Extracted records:
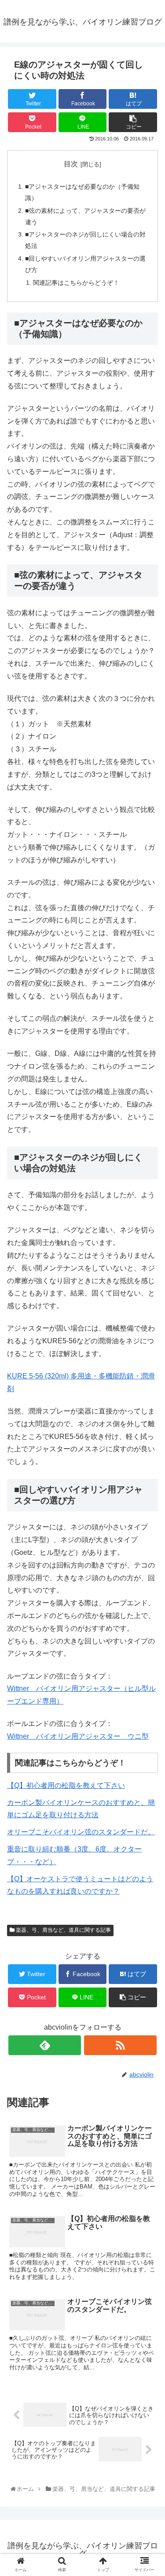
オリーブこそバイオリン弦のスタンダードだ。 (81, 1832)
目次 (71, 164)
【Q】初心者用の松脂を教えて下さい (66, 1785)
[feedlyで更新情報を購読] (44, 2045)
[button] (149, 1440)
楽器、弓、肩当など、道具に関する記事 (63, 1930)
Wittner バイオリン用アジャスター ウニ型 (78, 1736)
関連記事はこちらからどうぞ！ (76, 282)
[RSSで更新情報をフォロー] (120, 2045)
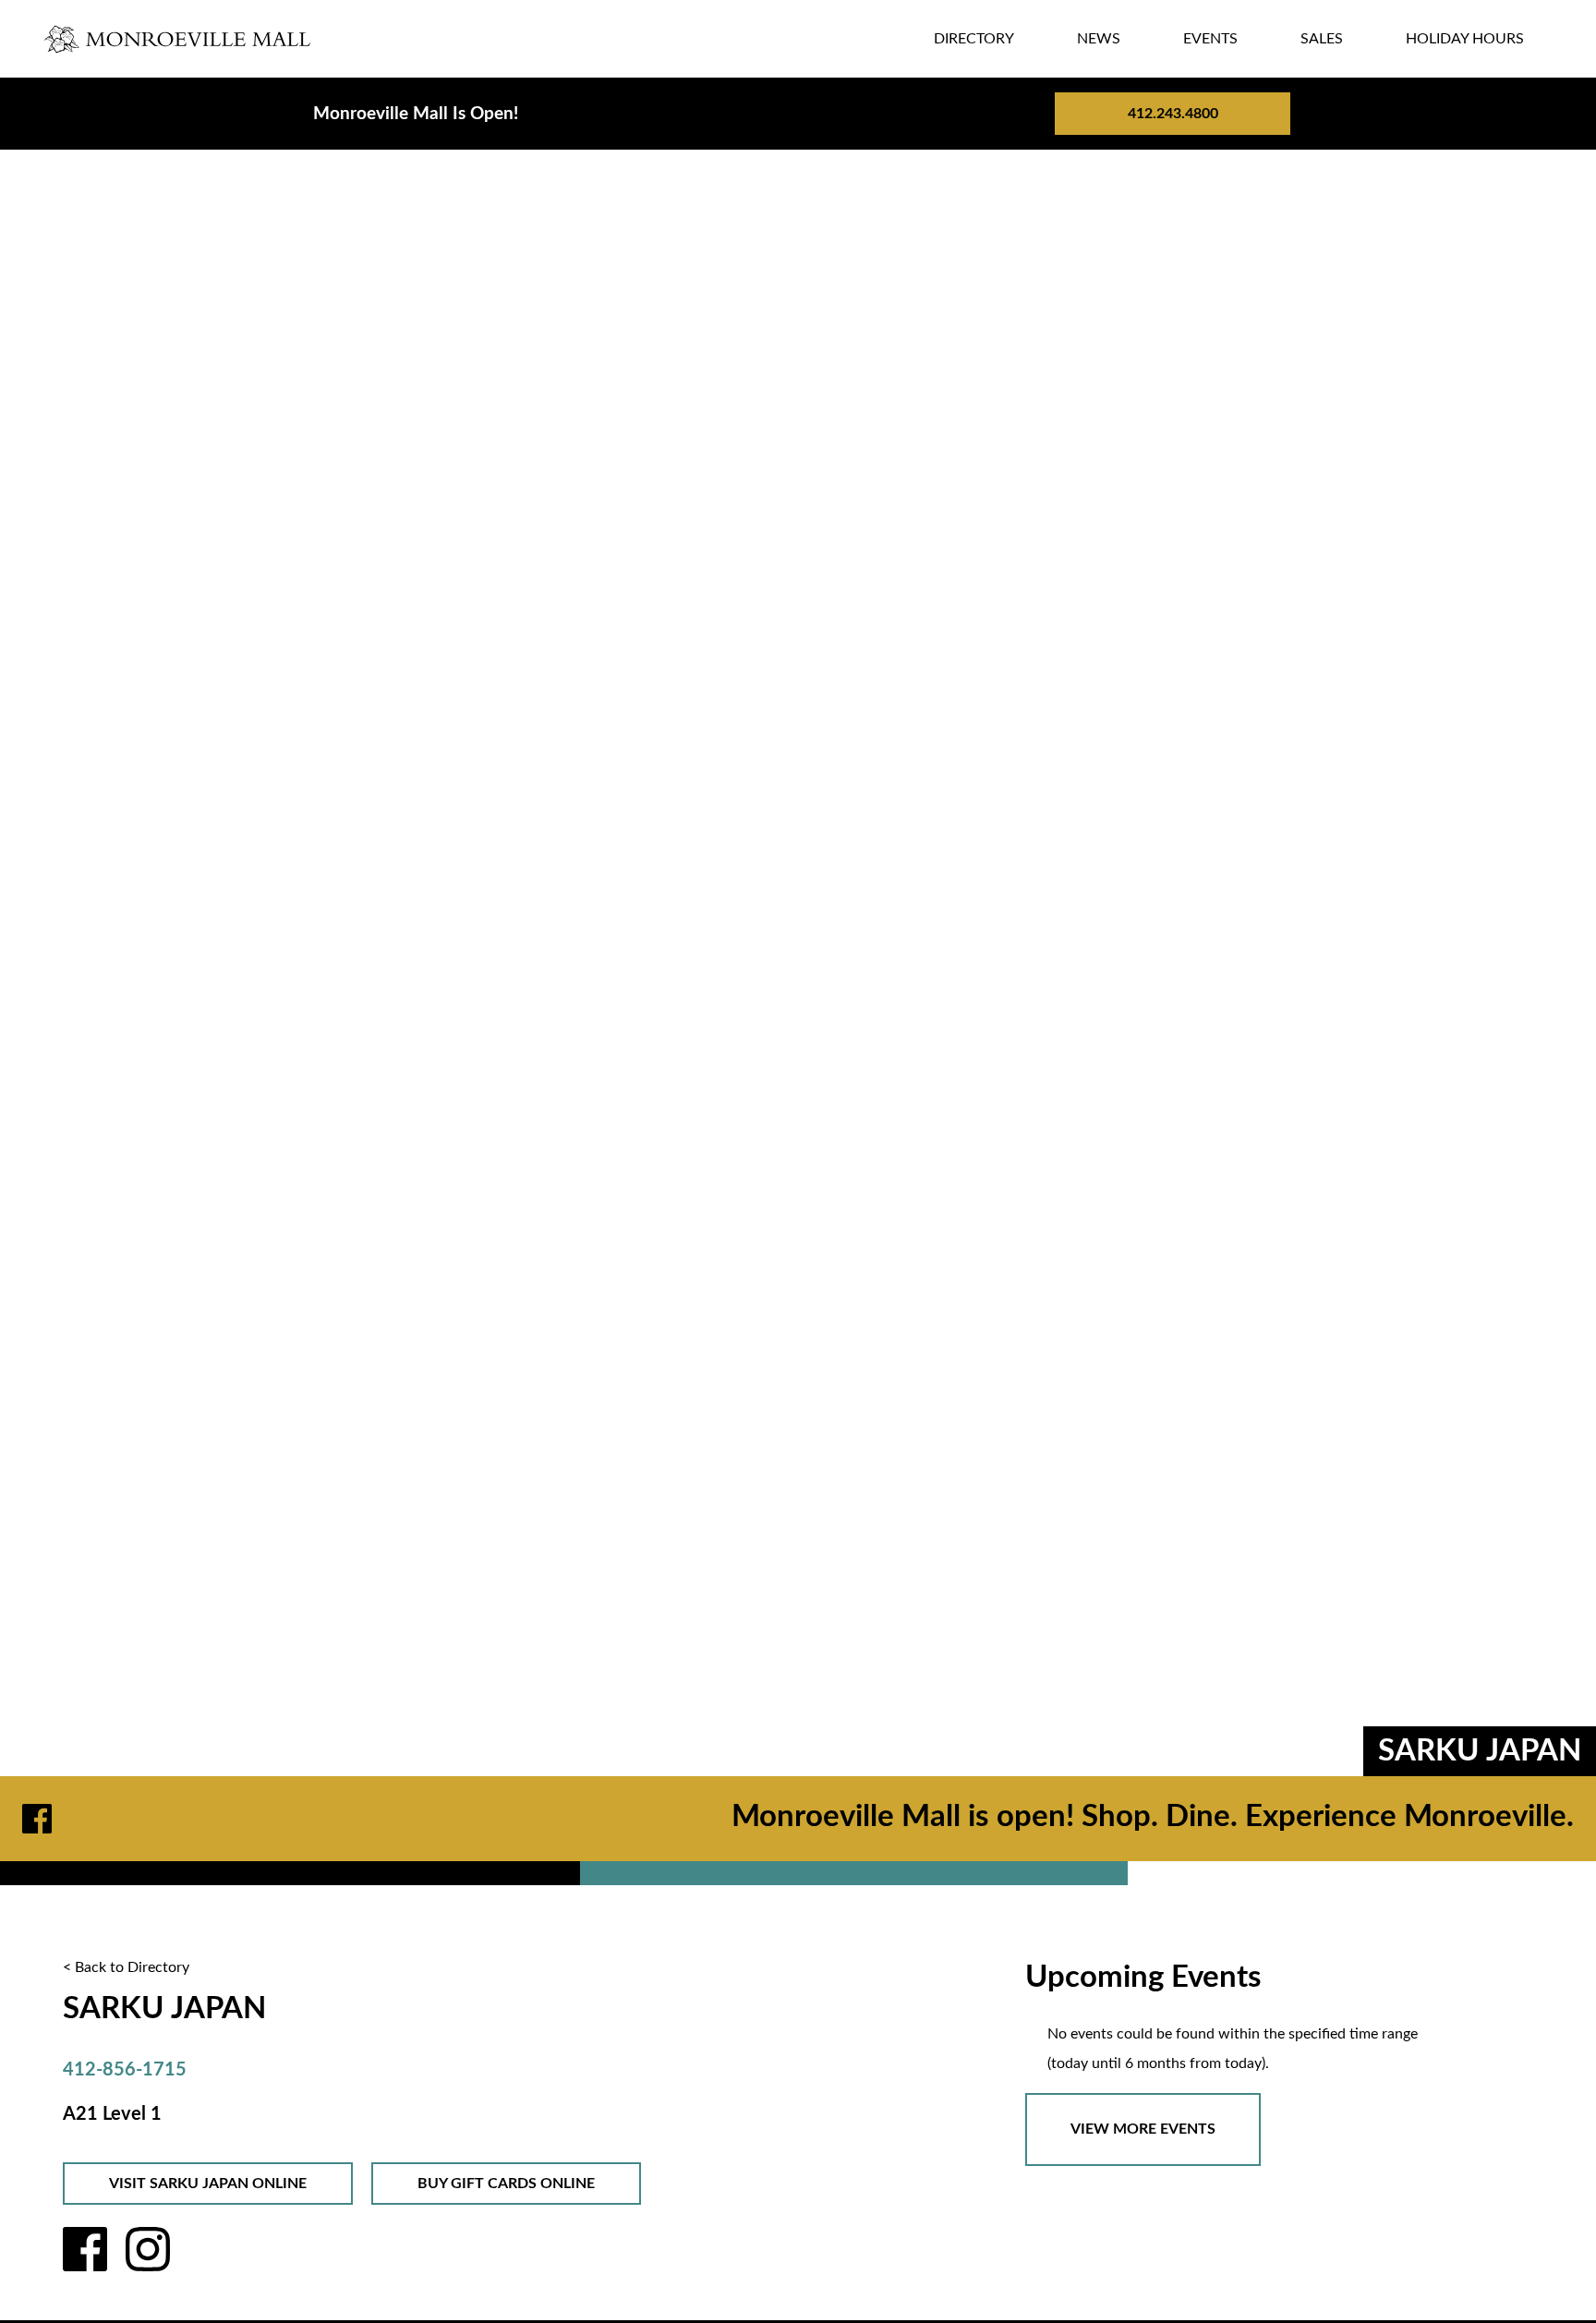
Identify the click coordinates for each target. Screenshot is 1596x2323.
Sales (1321, 38)
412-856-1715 (125, 2070)
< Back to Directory (126, 1967)
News (1098, 38)
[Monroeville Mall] (179, 39)
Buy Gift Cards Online (506, 2183)
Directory (974, 38)
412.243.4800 (1173, 113)
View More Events (1142, 2129)
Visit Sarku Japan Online (208, 2183)
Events (1210, 38)
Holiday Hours (1465, 38)
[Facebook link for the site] (40, 1819)
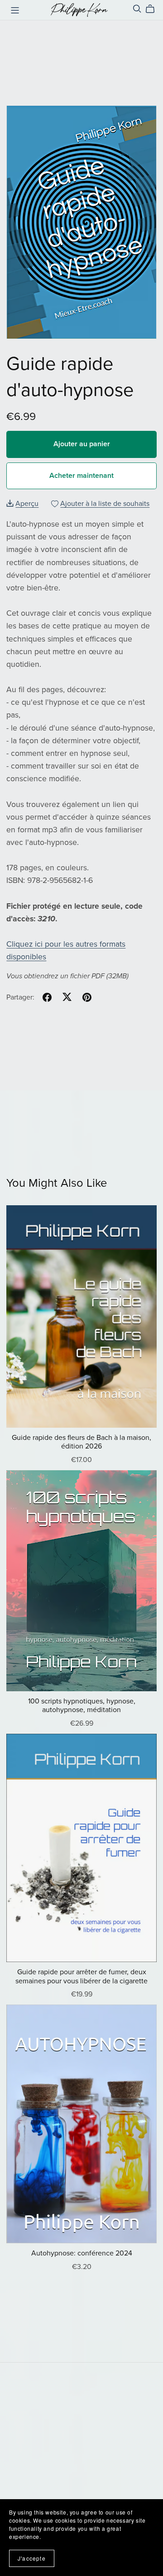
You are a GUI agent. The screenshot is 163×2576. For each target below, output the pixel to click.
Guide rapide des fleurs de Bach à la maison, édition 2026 (81, 1442)
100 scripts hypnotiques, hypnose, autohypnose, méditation (81, 1705)
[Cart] (153, 9)
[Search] (137, 9)
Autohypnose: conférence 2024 (81, 2253)
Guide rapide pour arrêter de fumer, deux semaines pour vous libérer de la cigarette (81, 1976)
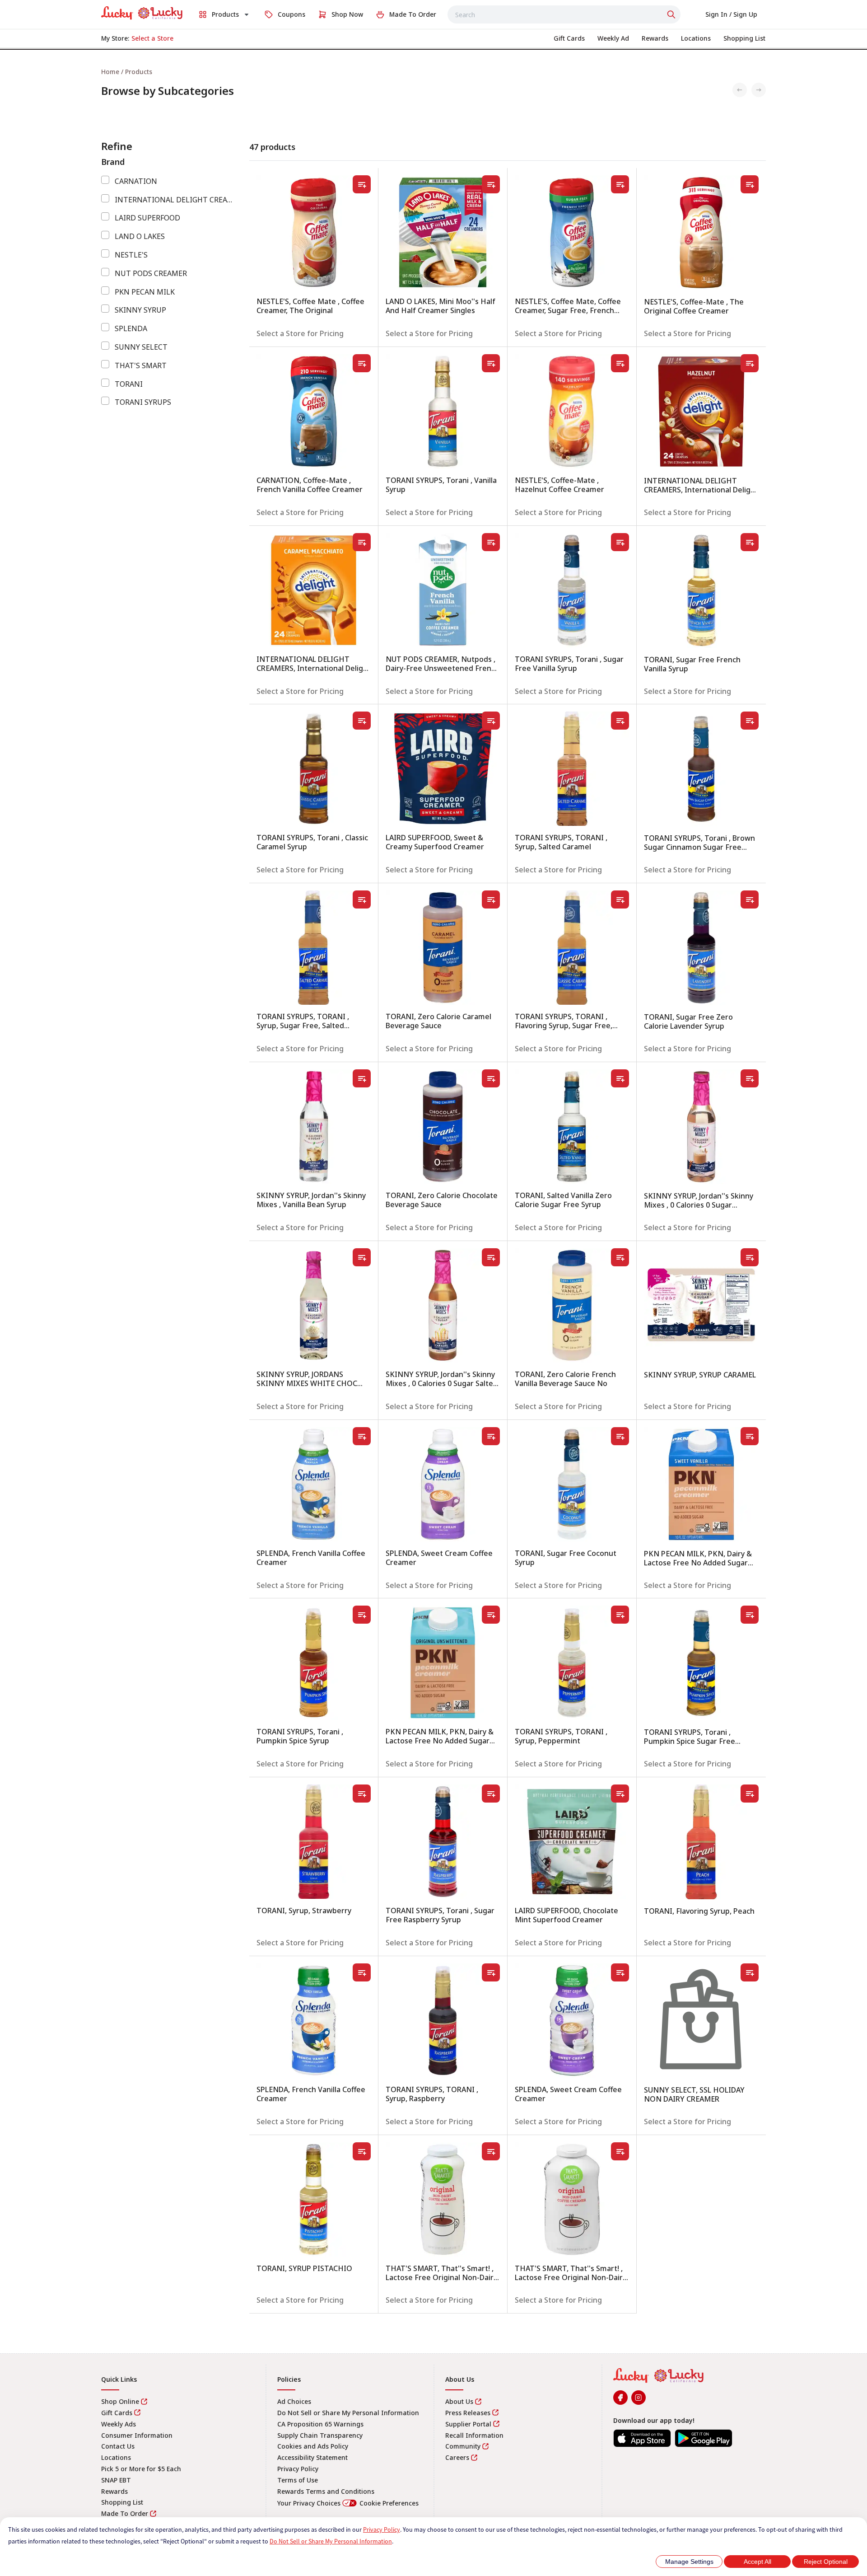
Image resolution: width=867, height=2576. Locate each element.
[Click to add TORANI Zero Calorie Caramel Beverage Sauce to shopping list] (491, 899)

(To do):
Word for word, set down the lines from the line with "You are a GUI" through the last line of the entries, and nothing else; the pictures stay out.

(Expected answer):
You are a GUI agent. The screenshot is 163×2576. For each target below, output the pixel to click.
Guide rapide des fleurs de Bach à la maison, édition 2026 (81, 1442)
100 scripts hypnotiques, hypnose, autohypnose, méditation (81, 1705)
[Cart] (153, 9)
[Search] (137, 9)
Autohypnose: conférence 2024 (81, 2253)
Guide rapide pour arrêter de fumer, deux semaines pour vous libérer de la cigarette (81, 1976)
Image resolution: width=867, height=2576. Locate each element.
[Click to add TORANI Zero Calorie Caramel Beverage Sauce to shopping list] (491, 899)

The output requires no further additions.